A second way of determining the grade of dimension lumber involves “machine” grading. In this situation, a machine that has been approved by the American Lumber Standard Committee is used to evaluate one or more specific characteristics that are related to the strength and stiffness of the lumber. Initial machines deflected the piece and measured the force required to bend the piece a specified amount. This force can be used to calculate a stiffness value for the piece and strength is related to stiffness. A system of grades was developed called “machine stress rated lumber” or MSR. The lumber is sorted into the appropriate MSR grade by the machine. Because original machines were not able to evaluate various other characteristics, a visual override also needed to be applied, primarily to evaluate appearance attributes.

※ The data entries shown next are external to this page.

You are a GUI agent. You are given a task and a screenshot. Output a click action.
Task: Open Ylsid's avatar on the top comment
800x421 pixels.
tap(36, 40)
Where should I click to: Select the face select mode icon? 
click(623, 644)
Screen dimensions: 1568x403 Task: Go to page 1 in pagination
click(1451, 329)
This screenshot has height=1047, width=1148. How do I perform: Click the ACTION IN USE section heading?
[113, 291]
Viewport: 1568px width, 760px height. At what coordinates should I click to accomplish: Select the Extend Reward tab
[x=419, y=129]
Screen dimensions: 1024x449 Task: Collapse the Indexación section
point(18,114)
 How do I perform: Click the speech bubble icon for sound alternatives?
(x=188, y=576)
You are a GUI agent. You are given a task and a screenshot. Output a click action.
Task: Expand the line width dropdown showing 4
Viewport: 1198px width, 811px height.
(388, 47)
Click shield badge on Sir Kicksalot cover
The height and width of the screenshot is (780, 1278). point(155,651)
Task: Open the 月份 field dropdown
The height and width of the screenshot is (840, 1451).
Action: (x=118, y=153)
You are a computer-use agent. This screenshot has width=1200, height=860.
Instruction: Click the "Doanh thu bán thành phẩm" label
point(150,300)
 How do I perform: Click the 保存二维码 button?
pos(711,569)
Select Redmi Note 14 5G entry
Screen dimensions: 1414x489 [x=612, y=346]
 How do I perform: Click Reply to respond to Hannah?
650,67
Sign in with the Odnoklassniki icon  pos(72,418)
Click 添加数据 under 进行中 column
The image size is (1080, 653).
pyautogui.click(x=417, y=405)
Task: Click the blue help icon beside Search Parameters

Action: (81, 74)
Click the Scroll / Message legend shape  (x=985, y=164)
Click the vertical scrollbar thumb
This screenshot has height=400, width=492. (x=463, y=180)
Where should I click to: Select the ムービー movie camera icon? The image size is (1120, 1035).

The grades of MSR are designated by an “fb-E” rating. For example, one common MSR grade is 2400fb-2.0E, meaning the bending design value assigned is 2400 psi and the stiffness value assigned in 2.0 million psi. This also means that any species of MSR with a 2400f-2.0E rating has these design values assigned to it. However, it should be noted that design values for other properties, such as tension, compression, shear, etc. may still vary by species even though the bending strength and stiffness are the same for all species of a particular MSR grade. Here are some sample MSR grademarks:
As technology has advanced, some companies have developed “visual grading machines”. That is, with a system of scanners, lasers, and other technology, the visual grading parameters present in a piece of lumber can be evaluated and compared to required characteristics. The piece can then be assigned to a visual grade of lumber without a human specifically looking at the piece. The system may or may not attempt to take into account the predicted strength of a board, but is simply applying the very specific visual grading rules.
As you can imagine, the two types of grading machines are often combined. One machine may evaluate a property related to strength characteristics, such as stiffness, density, etc. and a second machine may use photos, lasers, or scanners to evaluate the “visual” characteristics. Trained human graders have a long successful history of quickly and accurately evaluating lumber and assigning it to a specific grade. But as production at large mills continues to increase, it gets harder to train and retain accurate human graders. Once properly programmed, machines are able to accurately sort lumber in various grades and are becoming more and more common.